Ülke ve millet olarak en çok üzerinde durup konuştuğumuz konuların başında politika yani siyaset geliyor. Aklı eren, ermeyen, bilen ya da bilmeyen ama ağzı olan herkes bu konuda ahkam kesiyor. Herkes nereden bakıyor ve ne görmek istiyorsa ona göre mevzilenmiş.

İki kişi bir araya gelince hükümet kurup, hükümet yıkıyoruz. Hem de üstümüze hiç vazife değilken. Evde hanımına söz anlatamayan, çocuğunu kumanda edemeyen sokağa çıktığında, kahveye gittiğinde bulduğu ilk insanla hemen bu derin mevzuya giriyor ve memleketi kurtaracak hükümet formüllerini buluyor.

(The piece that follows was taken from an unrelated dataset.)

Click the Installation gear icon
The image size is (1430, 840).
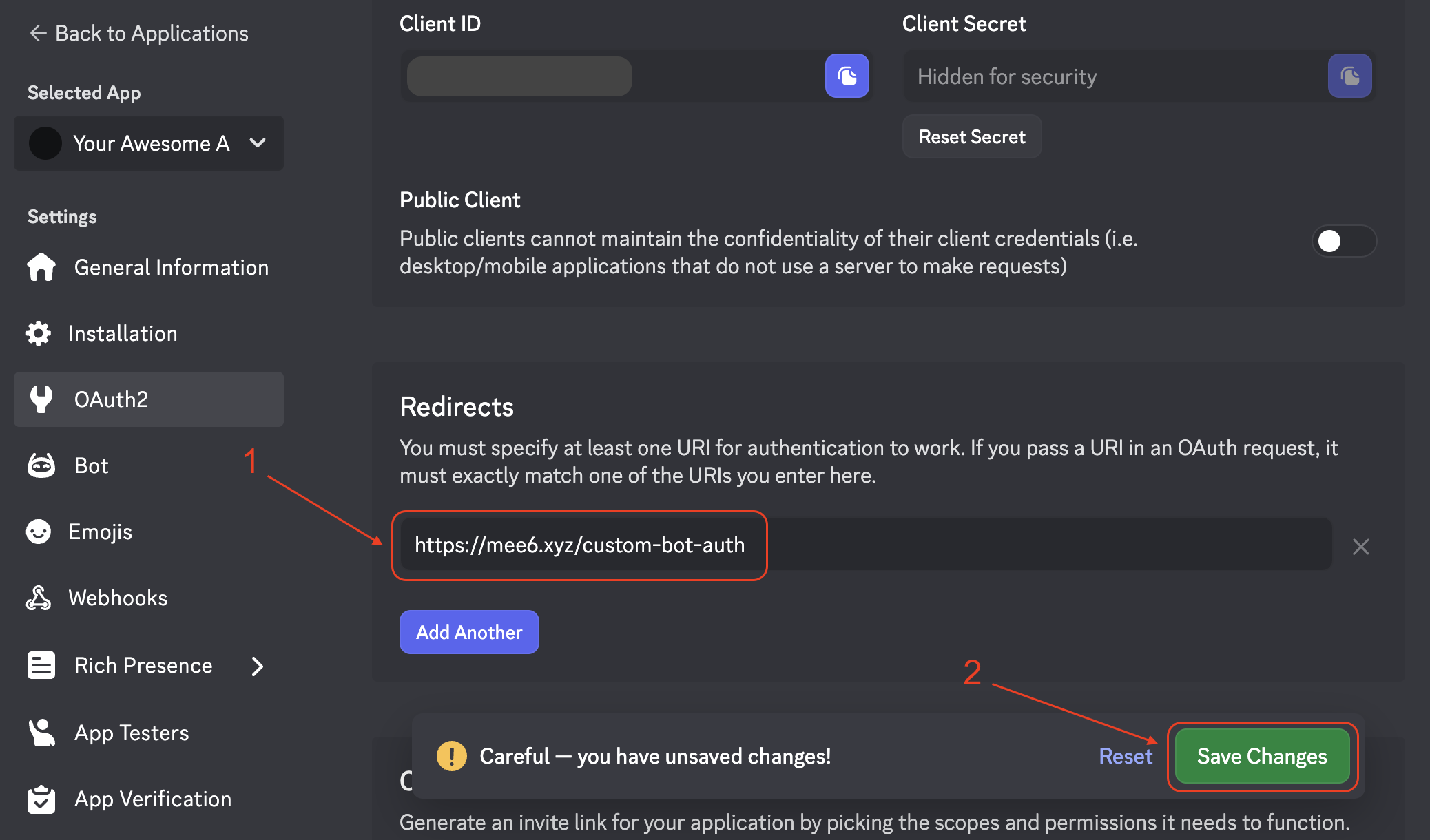click(x=39, y=333)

Formülü bulduğumuz gibi bunu karşımızdakine de zorla dayatarak kabul ettirmeye çabalıyoruz. O da boş durur mu, kendi formülünü anlatıyor ve kabul etmemiz içinde bizi zorluyor. Sorsanız hepimiz dava adamıyız, memleket, millet, devlet için yapamayacağımız şey yok.

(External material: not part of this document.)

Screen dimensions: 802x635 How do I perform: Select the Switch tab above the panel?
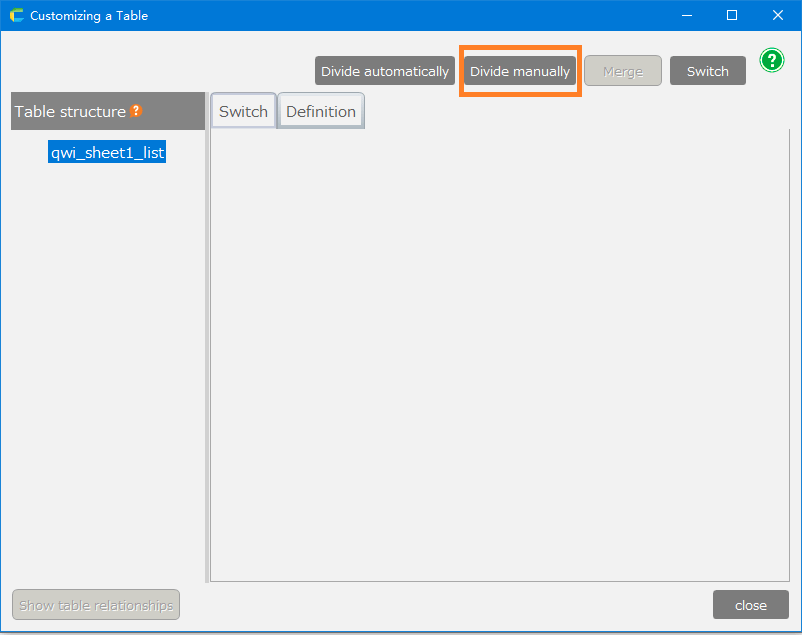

Fakat bu dava adamlığımız tuttuğumuz siyasi partinin bizim dediğimizi yapmaması ile birlikte hak ile yeksan oluyor ve bitiyor. Başarısızlık halinde de ben demiştim faslı başlıyor. Halbuki aklı başında bir insanın davasından vaz geçmek diye bir alternatifi olmaz. Davan İslam davası ise ona en iyi hizmet edeceğine inandığın bir partiye oy verebilirsin ama o partinin amigosu olmana gerek yok. Davan Millet davası ise ona hizmet edeceğine inandığın bir partiye oy verirsin. Olmadı istediğini yapmaktan aciz kaldı ona en yakın partiyi desteklersin.

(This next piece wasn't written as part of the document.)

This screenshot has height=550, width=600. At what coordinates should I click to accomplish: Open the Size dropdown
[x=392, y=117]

Davan sosyalizm, komünizm veya başka bir “izm” ise o zaman o anlayışa en uygun partiyi desteklersin. Olmadı yapabilecek başka bir siyasi oluşumu desteklersin.

Ama durum bizde hiç de böyle olmamaktadır. Davamız desteklediğimiz partinin bizim işimize yaradığı müddetçe geçerlidir. Yoksa partiyi sattığımız gibi inandığımızı sandığımız davamızı da küçük bir menfaat uğruna hiç çekinmeden satarız. Kısacası davamız midemize bağlıdır.

Buna çok çeşitli örnekler verebiliriz ama bu konuya çok fazla girmenin de bir anlamı yok. Sadece bugün yaşadığımız bir anekdotu buraya alacak ve konuyu noktalayacağım.

Bir cenaze için Orta Cami’ye gittim. Cami bahçesinde üç beş tane tanıdıkla sohbete koyulduk. Bu sırada yanımıza önceden tanıdığım ama çok fazla teşrii mesaim olmayan biz yaşlarda biri daha geldi. Hemen konuya balıklama dalarak; ülkenin şimdiye kadar böyle bir sıkıntı yaşamadığını, hayat pahalılığının hiç bu kadar olmadığını, fakirliğin ve yoksulluğun bu kadar yaygın olmadığını söyleyerek hükümetin aleyhine saydırmaya başladı.

Yanımdaki arkadaşlardan biri bunun üzerine kendisinin yaşı icabı daha önceki yokluk dönemlerini yaşamış olması gerektiğini ve ülkemizin çok daha zor dönemleri olduğunu söylemeye çalıştım ise öbürü Nuh diyor Peygamber demiyor. Bende arkadaşıma bırak, böyleleri ile tartışmaya gerek yok. Ne sen onu, ne de o seni ikna edemezsiniz dedim.

Fakat öbürü ha bire üste çıkmaya uğraşıyor ve en sonunda ağzından baklayı çıkardı ve kendisinin milliyetçi olduğunu, şimdiye kadar sol partilere hiç oy vermediğini söyledi. Hemen arkasından da ekledi:” Bugün seçim olsa ve Demirtaş ile Bahçeli aday olsa, oyumu Demirtaş’a veririm. Bahçeliye günahımı vermem” dedi. Kesti attı.

Bende işte dedim sen tam dava adamısın ama sadece kendi menfaat ve çıkarının dava adamısın dedim ve tartışmaya noktayı koydum.

Demek ki menfaat ve çıkarı insanı bu kadar savurabiliyor. Ya da yalan konuşturabiliyor. Milliyetçiyim diyen bir adam şayet Kürt Milliyetçisi değilse Demirtaş denilen eli kanlı katile nasıl oy verebilir anlamak mümkün değil.

Ben şahsım adına konuşuyorum, “Elhamdülillah Müslümanım” deyip de başörtüsü düşmanı, cami cemaat düşmanı bir partiye menfaat ve çıkarım o tarafta diye nasıl oy verebilirim. Türk Milliyetçisiyim deyip te Demirtaş’a veya HDP’ye nasıl oy verebilirim.

Düşünmesi bile insanı rahatsız ediyor.